** Opening ENTRIES SUPPLIED block **

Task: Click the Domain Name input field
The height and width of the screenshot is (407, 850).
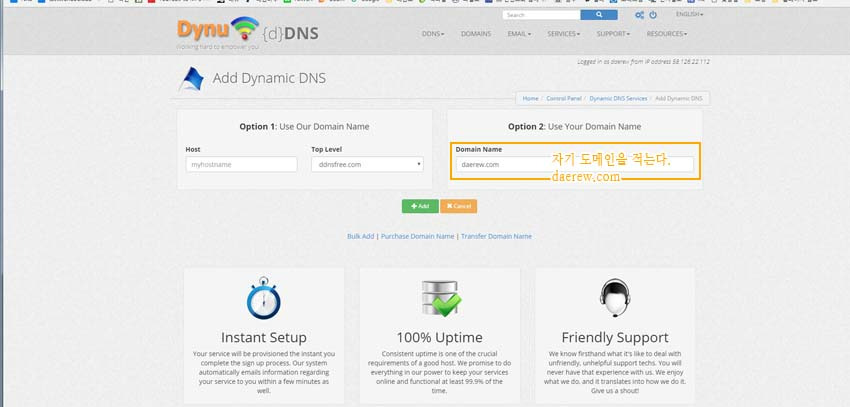Action: click(503, 164)
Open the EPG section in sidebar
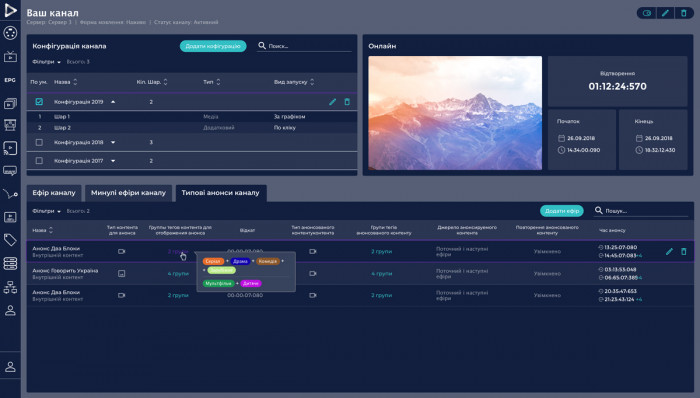700x398 pixels. (10, 80)
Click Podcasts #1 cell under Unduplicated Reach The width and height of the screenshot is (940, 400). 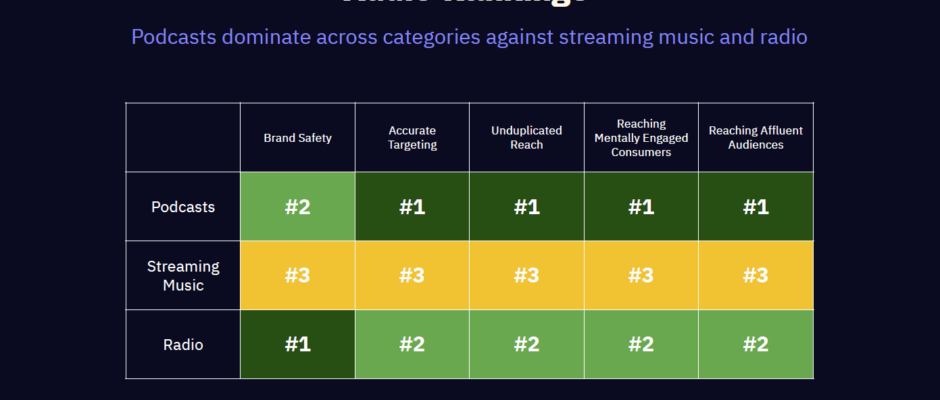[x=527, y=207]
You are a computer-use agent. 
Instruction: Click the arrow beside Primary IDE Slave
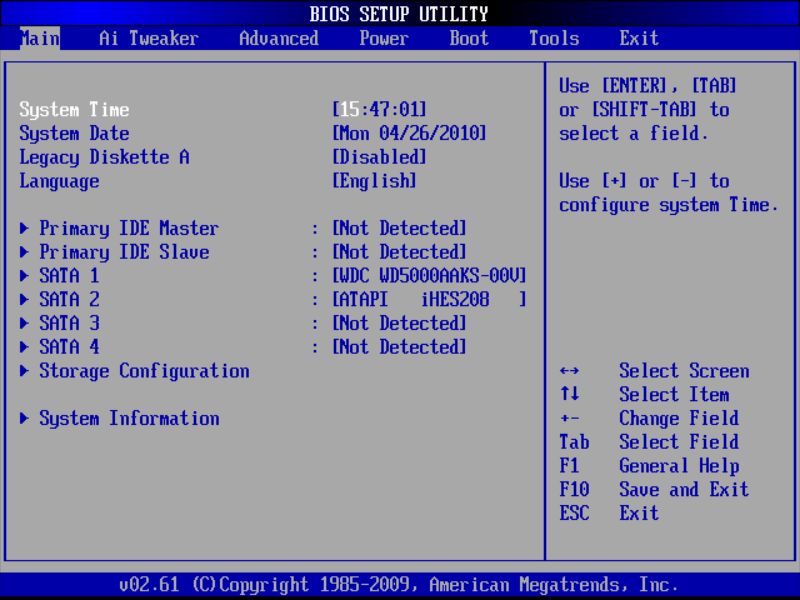(x=24, y=251)
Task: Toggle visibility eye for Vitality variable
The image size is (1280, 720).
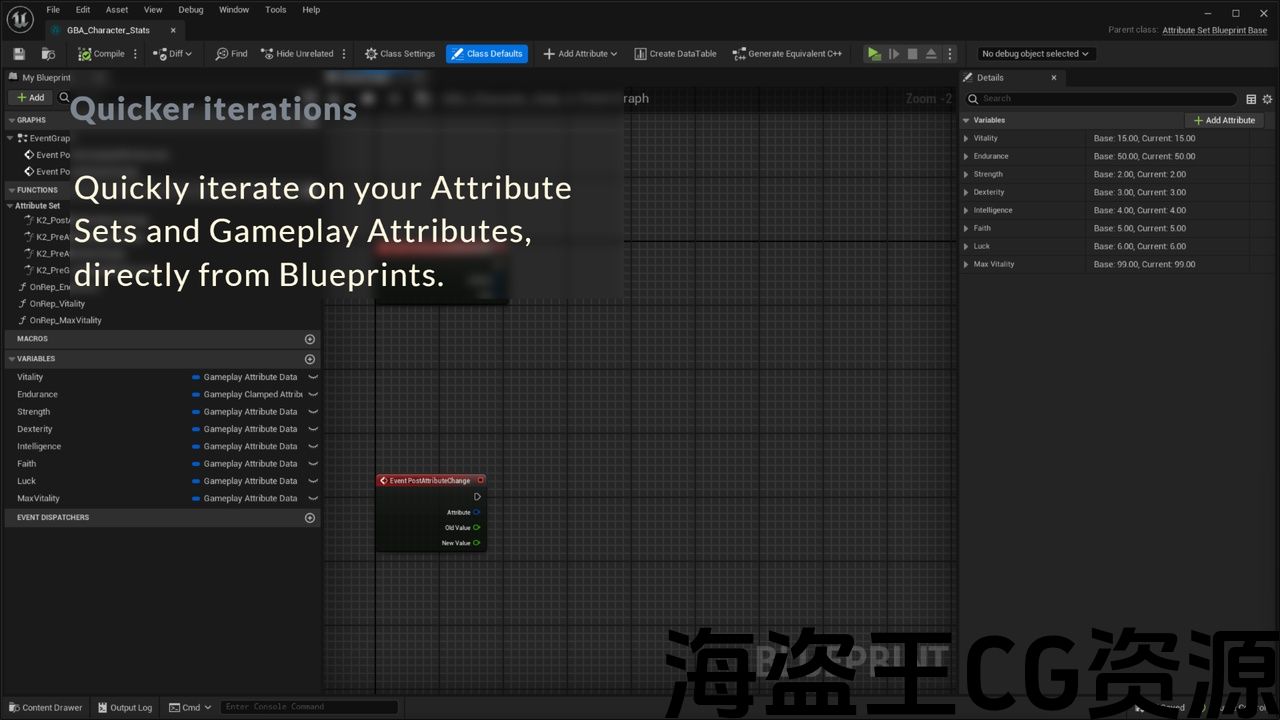Action: click(313, 377)
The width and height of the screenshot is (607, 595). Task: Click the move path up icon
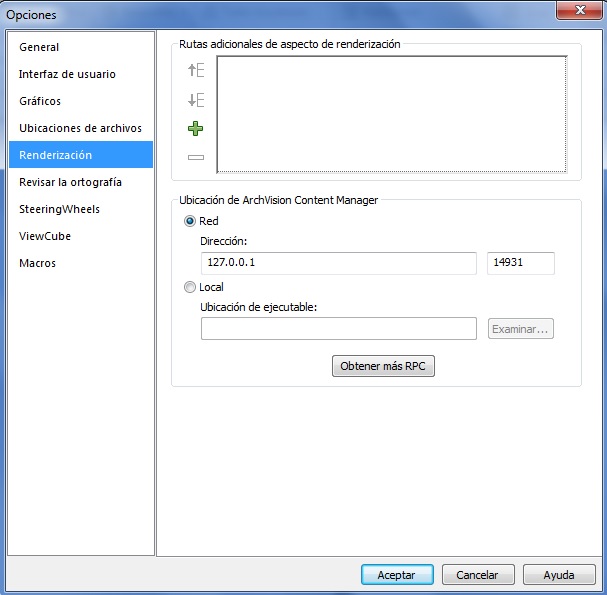[196, 70]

** Closing ENTRIES SUPPLIED block **

> **WORK INSTRUCTIONS**
Every line from the one containing "Instruction: Click the" through the end of the entries above, both included, should be extracted exactly, with pictures left out.

> **WRITTEN SOLUTION**
Instruction: Click the arrow beside Primary IDE Slave
(x=24, y=251)
Task: Toggle visibility eye for Vitality variable
The image size is (1280, 720).
Action: click(313, 377)
The width and height of the screenshot is (607, 595). Task: Click the move path up icon
[196, 70]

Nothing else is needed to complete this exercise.